#### [WORK INSTRUCTIONS]
Please retype the records below, everything from the very start down to the line that contains "click(289, 176)", both ends included, and leave the pictures out of your copy.

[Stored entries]
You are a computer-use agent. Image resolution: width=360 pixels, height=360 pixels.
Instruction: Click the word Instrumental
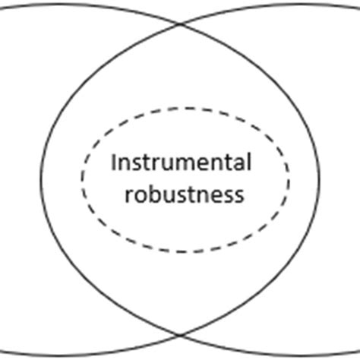click(181, 163)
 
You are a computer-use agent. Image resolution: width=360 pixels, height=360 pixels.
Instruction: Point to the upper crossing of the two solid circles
click(181, 24)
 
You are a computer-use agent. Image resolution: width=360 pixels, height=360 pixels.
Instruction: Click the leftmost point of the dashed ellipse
click(82, 176)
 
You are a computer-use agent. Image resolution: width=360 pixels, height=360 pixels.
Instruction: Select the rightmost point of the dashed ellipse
click(289, 176)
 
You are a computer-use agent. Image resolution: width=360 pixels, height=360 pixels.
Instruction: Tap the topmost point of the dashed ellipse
click(185, 101)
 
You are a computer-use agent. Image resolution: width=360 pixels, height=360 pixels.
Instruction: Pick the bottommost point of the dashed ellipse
click(185, 251)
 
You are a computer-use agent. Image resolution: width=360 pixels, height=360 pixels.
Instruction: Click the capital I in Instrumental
click(114, 163)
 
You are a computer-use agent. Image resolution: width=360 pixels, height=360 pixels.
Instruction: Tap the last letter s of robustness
click(239, 195)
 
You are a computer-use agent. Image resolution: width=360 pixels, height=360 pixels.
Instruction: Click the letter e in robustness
click(216, 195)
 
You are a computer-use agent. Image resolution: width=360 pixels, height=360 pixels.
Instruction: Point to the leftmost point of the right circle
click(41, 179)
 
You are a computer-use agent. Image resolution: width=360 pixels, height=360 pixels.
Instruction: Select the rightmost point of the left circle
click(320, 179)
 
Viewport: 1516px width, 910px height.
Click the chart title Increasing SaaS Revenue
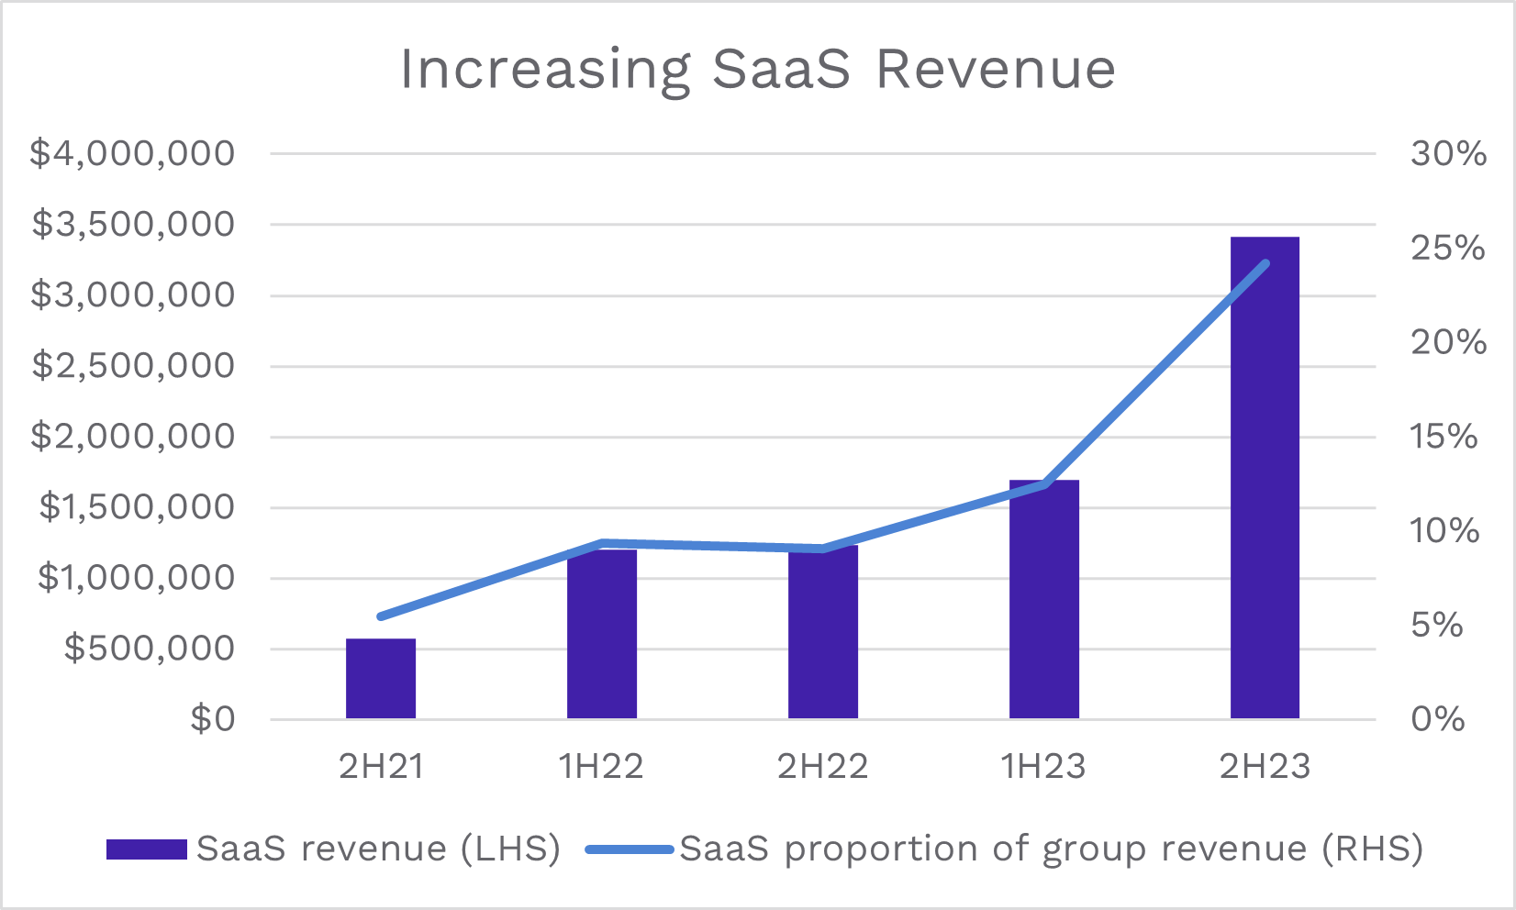[x=758, y=70]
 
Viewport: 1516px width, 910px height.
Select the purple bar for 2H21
[x=381, y=679]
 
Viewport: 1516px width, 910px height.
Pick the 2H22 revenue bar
[x=823, y=633]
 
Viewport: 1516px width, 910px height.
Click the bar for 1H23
[x=1044, y=600]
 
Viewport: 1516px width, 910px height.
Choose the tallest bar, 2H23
[x=1265, y=477]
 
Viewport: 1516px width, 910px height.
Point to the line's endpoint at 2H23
[x=1265, y=264]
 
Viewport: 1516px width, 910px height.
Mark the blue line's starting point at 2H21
[x=381, y=616]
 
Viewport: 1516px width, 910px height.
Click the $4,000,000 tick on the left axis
[x=132, y=153]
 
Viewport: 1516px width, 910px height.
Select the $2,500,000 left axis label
[x=132, y=366]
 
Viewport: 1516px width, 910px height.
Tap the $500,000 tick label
[x=150, y=649]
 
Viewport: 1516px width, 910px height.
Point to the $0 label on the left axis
[x=212, y=719]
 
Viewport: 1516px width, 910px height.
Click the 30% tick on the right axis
[x=1448, y=153]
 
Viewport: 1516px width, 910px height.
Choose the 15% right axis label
[x=1444, y=436]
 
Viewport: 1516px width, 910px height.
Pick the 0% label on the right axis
[x=1438, y=719]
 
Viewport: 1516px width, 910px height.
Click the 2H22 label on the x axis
[x=823, y=766]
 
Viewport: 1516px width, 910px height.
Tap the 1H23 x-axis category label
[x=1044, y=766]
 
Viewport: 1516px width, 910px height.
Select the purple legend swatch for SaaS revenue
[x=147, y=849]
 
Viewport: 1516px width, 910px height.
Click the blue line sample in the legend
[x=630, y=849]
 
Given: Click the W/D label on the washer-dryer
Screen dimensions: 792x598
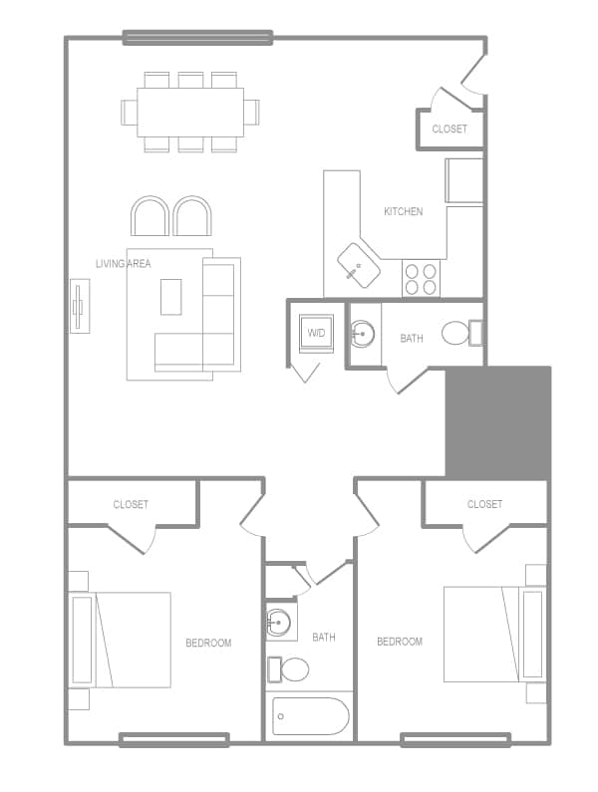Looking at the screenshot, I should coord(317,333).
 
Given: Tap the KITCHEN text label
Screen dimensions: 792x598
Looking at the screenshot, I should coord(403,211).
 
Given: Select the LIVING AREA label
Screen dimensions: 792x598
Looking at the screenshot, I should coord(123,263).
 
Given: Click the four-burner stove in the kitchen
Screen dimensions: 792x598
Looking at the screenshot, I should coord(421,278).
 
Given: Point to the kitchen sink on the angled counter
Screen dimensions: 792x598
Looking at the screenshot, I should coord(357,265).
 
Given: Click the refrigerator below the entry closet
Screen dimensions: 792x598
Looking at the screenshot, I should coord(462,179).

#### [THE COMPLETED TASK]
You are a computer-use agent. Image resolution: width=360 pixels, height=360 pixels.
Instruction: Click the word Instrumental
click(181, 163)
 
You are a computer-use agent. Image resolution: width=360 pixels, height=360 pixels.
Instruction: Point to the upper crossing of the two solid circles
click(181, 24)
 
You are a computer-use agent. Image resolution: width=360 pixels, height=360 pixels.
Instruction: Click the leftmost point of the dashed ellipse
click(82, 176)
 
You are a computer-use agent. Image resolution: width=360 pixels, height=360 pixels.
Instruction: Select the rightmost point of the dashed ellipse
click(289, 176)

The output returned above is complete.